ATATÜRK'E SAYIP SÖVEN ALÇAKLAR!

Atatürk'e sayıp söven alçaklar;

İslam dünyası O'nun için ne diyor?

Her 10 Kasım'da olduğu gibi bu 10 Kasım'da da Atatürk'ümüzü, Ata'mızı andık.

Kimimiz saygı duruşuyla, kimimiz okuduğumuz dualarla, kimimiz ise gözyaşlarıyla.

Bazıları bunu “Ölüden medet ummak” olarak göstermeye çalışsa da biz ölüden medet ummadık.

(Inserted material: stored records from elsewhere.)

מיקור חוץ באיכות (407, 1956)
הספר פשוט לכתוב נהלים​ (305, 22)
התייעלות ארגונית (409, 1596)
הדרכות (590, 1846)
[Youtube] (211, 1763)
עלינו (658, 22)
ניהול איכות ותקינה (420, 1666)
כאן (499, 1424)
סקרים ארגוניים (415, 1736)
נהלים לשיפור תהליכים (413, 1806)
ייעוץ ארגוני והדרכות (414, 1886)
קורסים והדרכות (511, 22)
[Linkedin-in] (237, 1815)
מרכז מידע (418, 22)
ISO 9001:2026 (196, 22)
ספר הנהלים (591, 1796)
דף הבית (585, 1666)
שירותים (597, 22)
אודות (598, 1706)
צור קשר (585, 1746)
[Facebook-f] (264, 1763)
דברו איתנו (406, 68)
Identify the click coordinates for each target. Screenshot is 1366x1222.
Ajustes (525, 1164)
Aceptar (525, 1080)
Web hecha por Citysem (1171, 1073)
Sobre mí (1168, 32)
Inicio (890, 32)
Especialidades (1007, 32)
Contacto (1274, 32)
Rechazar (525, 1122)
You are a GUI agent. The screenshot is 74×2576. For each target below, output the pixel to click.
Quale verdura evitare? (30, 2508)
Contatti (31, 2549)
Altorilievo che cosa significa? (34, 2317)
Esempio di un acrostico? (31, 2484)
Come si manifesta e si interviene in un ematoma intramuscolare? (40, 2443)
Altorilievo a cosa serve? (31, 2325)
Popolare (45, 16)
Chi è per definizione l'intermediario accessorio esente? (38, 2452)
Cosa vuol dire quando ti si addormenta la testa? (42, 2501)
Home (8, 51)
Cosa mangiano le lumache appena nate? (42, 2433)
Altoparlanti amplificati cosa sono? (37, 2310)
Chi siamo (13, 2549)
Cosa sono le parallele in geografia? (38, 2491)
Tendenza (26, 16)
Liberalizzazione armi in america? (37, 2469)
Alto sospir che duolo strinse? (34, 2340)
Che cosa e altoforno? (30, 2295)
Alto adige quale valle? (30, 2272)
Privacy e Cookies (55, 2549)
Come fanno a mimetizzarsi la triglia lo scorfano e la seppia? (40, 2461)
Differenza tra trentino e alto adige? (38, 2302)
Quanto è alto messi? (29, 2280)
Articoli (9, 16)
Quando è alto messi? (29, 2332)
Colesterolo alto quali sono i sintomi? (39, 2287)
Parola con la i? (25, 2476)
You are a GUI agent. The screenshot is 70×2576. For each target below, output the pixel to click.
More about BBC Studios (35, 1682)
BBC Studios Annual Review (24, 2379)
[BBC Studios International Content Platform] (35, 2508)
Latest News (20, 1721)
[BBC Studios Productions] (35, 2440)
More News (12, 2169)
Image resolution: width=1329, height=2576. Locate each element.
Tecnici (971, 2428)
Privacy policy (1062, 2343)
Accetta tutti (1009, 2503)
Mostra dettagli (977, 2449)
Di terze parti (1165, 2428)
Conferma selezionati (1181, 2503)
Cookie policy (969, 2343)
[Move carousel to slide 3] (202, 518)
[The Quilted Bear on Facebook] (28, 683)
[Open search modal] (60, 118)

Atatürk'ün kendisi de açıkça “Benim naçiz vücudum elbet bir gün toprak olacaktır, ancak Türkiye Cumhuriyeti ilelebet payidar kalacaktır”, “Beni görmek demek, behemahal (mutlaka) yüzümü görmek değildir. Benim düşüncelerimi, benim duygularımı anlıyorsanız bu kâfîdir (yeterlidir)” diyerek beden olarak ölümsüz olmadığının altını çizmiş, önemli olan düşünce, fikir dünyası olduğunu vurgulamıştır.

Bizler de O'nu bu çerçevede anıyor, kahraman arkadaşlarıyla birlikte bizlere bıraktığı vatan, kurtardıkları millet adına minnetimizi sunuyoruz.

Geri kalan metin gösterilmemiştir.